(Eerste publicatie: 14-3-2013)
De creatieve intelligentsia in de laatste dertig jaar van de USSR, wie zich daar een beeld van wil vormen, of wie dat beeld nog eens wil oproepen - lees vooral Бездумное былое (Bezdoemnoje byloe) van Sergej Gandlevski.
Gandlevski (Moskou, 1952) is de bescheidenheid zelve. In niet meer dan 160 pagina’s kijkt hij terug op zijn leven tot nu toe. Laconiek, vriendelijk ironisch en met wijze afstandelijkheid vermengd met weemoed. Hoe hielden Gandlevski en zijn kameraden zich staande in een omgeving die hun weerzin wekte? Hoe creëerden zij hun eigen ruimte, waar zij hun eigen, innerlijke vrijheid beleden?
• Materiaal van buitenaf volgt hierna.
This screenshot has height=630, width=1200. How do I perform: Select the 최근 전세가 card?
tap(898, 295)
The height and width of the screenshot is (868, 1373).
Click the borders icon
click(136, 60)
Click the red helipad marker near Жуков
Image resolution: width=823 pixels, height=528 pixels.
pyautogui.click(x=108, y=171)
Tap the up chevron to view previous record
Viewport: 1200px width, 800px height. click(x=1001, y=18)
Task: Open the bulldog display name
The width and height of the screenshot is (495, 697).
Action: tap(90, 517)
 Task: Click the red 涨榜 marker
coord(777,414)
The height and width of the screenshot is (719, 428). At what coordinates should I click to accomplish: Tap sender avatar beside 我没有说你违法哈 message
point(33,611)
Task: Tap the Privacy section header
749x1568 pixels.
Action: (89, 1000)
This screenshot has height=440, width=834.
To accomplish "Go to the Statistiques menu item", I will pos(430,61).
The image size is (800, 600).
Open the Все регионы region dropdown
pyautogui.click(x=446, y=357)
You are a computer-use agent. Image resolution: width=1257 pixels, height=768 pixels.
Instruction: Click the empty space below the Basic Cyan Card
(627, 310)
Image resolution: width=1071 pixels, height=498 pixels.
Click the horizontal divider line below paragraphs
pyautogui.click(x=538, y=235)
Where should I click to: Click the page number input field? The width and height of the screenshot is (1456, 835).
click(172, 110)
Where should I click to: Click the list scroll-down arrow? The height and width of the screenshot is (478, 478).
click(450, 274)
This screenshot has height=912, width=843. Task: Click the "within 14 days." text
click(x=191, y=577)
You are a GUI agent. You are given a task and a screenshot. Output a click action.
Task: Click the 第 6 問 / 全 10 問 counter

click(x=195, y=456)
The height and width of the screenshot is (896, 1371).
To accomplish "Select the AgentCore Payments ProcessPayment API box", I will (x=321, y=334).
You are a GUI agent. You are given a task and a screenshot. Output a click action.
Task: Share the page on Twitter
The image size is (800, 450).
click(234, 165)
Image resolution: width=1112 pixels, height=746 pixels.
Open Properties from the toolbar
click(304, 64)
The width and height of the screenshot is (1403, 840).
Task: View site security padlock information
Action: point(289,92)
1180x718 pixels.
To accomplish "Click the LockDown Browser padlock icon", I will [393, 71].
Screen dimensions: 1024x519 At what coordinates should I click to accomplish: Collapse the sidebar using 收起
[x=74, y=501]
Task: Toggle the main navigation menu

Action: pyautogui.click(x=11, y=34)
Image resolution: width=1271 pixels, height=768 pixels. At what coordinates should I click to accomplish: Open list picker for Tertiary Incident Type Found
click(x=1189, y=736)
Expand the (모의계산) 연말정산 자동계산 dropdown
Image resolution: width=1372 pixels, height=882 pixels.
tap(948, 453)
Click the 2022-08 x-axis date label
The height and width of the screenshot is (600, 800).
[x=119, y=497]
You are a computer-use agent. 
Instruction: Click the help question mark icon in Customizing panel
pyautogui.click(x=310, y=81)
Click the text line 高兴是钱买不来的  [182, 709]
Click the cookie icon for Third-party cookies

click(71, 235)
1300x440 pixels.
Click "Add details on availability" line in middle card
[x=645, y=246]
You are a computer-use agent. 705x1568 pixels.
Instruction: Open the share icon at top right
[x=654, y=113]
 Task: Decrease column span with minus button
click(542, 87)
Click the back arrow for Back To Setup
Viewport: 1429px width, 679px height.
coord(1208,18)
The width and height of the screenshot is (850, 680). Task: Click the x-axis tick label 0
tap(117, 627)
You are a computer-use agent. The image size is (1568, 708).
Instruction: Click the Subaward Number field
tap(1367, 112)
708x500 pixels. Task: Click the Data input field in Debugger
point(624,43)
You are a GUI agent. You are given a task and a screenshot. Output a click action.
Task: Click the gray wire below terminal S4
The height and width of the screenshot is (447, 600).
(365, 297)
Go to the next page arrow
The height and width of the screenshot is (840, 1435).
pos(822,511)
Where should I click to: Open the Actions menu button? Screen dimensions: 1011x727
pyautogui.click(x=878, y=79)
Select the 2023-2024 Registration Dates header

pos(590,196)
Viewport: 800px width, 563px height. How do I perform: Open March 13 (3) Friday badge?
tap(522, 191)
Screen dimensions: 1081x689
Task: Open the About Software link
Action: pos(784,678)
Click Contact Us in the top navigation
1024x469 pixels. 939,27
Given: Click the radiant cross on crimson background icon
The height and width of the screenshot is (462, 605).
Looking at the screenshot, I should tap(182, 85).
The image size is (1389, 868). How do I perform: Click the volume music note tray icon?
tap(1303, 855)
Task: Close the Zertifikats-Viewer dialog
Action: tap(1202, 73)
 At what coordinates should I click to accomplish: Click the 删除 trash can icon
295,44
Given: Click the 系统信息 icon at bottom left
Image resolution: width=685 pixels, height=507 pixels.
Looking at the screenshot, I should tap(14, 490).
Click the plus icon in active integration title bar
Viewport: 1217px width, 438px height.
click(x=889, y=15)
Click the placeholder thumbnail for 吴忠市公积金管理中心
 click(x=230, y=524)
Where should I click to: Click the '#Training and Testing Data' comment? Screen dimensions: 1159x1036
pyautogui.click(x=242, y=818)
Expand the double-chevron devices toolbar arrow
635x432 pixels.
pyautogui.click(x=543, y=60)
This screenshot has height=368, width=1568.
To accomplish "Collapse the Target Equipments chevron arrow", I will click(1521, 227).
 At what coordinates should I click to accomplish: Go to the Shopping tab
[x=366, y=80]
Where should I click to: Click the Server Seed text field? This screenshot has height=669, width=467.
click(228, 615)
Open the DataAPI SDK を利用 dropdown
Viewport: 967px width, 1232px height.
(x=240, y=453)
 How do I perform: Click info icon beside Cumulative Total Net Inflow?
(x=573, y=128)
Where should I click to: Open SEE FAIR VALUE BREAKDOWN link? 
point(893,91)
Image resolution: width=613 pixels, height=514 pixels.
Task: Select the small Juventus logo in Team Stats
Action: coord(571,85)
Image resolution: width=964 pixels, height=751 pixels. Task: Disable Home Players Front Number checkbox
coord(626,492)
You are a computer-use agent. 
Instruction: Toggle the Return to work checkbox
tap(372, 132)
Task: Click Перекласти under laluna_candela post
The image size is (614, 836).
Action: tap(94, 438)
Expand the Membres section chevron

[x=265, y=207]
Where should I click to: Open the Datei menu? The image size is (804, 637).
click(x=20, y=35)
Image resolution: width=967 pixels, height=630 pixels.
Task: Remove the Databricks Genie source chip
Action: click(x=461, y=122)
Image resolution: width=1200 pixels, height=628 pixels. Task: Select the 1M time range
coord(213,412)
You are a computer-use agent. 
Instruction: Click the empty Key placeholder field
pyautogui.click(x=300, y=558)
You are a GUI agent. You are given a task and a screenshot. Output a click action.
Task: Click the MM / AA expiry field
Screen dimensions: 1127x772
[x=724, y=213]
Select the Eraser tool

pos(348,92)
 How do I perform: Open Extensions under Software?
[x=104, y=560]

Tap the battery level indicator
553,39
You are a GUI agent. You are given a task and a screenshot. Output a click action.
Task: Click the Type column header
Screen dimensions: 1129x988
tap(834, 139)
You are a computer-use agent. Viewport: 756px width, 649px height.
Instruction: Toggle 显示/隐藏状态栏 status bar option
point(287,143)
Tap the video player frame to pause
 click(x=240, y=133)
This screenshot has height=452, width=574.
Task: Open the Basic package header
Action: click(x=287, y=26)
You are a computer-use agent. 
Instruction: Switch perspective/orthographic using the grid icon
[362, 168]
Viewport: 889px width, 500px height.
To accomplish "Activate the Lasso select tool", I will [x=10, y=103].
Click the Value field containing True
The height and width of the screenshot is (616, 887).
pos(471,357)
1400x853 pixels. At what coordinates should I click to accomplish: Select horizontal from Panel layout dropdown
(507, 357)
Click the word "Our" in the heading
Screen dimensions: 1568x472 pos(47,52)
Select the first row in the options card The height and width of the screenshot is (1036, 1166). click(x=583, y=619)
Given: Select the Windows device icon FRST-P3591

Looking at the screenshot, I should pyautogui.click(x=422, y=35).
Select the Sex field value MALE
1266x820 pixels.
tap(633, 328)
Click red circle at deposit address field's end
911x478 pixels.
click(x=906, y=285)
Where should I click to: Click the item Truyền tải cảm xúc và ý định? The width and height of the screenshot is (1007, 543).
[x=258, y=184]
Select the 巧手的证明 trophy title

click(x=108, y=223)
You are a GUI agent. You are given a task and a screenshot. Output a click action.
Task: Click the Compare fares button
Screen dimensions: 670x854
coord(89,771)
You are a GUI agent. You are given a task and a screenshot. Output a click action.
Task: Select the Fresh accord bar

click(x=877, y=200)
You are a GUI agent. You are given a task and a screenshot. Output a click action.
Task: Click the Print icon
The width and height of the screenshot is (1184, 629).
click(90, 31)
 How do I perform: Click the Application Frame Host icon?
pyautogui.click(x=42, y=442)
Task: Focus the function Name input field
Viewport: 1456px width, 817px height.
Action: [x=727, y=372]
Gandlevski hield zich in financieel opzicht staande door poëzie te vertalen. Hij schetst in nog geen twee pagina’s een verdwenen wereld, waarin dichters uit Oezbekistan, Tadzjikistan, Kirgizië en al die andere buitengewesten van de USSR konden rekenen op vertalingen in het Russisch – in naam van de vriendschap der volkeren. Grove vertalingen werden verdeeld over uitgeverijen, waar elke redacteur een cirkeltje van dichters had, die zorgden voor prachtige, rijmende regels in het Russisch. Behoorde je tot zo’n cirkeltje, dan was je kostje gekocht. Je verdiende bepaald niet slecht en had daarnaast alle gelegenheid om je eigen creatieve gang te gaan. En dat je regels produceerde waarin niet zelden de USSR werd geloofd en geprezen, nou ja. Het waren niet jouw regels, je vertaalde ze alleen maar.
Het kleine hoekje met de eigen vrijheid, dat wordt omspoeld door een zee van stompzinninge staatsideologie, blijkt niet voor iedereen afdoende. Drank biedt een ontsnappingsroute, net als emigratie. Gandlevski blijft (ook nadat de USSR is verwenen) en begroet de omwentelingen eind jaren tachtig enthousiast. Adembenemend zijn de historische onthullingen, de stroom publicaties van ooit verboden boeken houdt maar aan. En in de kommoenalka van Gandlevski maken twee vaders zich op om de straat op te gaan. Hijzelf om te gaan demonstreren, buurman agent om de demonstranten in toom te houden.
Dat enthousiasme verdampt, al komt Gandlevski de economisch zware jaren negentig redelijk ongeschonden door. Het is vooral de komst van Poetin en de ontwikkelingen in de jaren daarna die Gandlevski en de zijnen weer doen terugkeren naar hun eigen hoekje, waar ze staat en overheid zo ver mogelijk op afstand proberen te houden. “In 2000 kwam er in Rusland een weerzinwekkende man aan de macht – een sovjet-spookbeeld dat naar het onderbewustzijn was verdrongen, iets laags, van de straat, iets uit een dronken slaap. Hij en zijn helpers gingen aan de slag en begonnen het land dat zich op een kruispunt bevond, toegewijd en kundig te verleiden – alsof je een glas wodka voorhoudt aan een totaal aan de drank geraakte man, die net min of meer heeft besloten om te stoppen met drinken”.
Bezdoemnoe byloe telt tal van zulke doordringende observaties. Nog een aantal redenen waarom ik Gandlevski's boek met veel plezier heb gelezen:
- Vanwege het prachtige woord Диккенсовщина (Dickens-achtige toestanden) dat ik tegenkwam.
- Omdat Aleksej Tsvetkov wordt genoemd (ik schreef onder meer hier over zijn gedichten die op muziek zijn gezet.
- Omdat er een foto in staat van Timoer Kibirov, schrijver van een van mijn favoriete boeken van de afgelopen jaren (daarover schreef ik hier).
- En omdat ik Gandlevski grotendeels las in café Pasternak in Berlijn.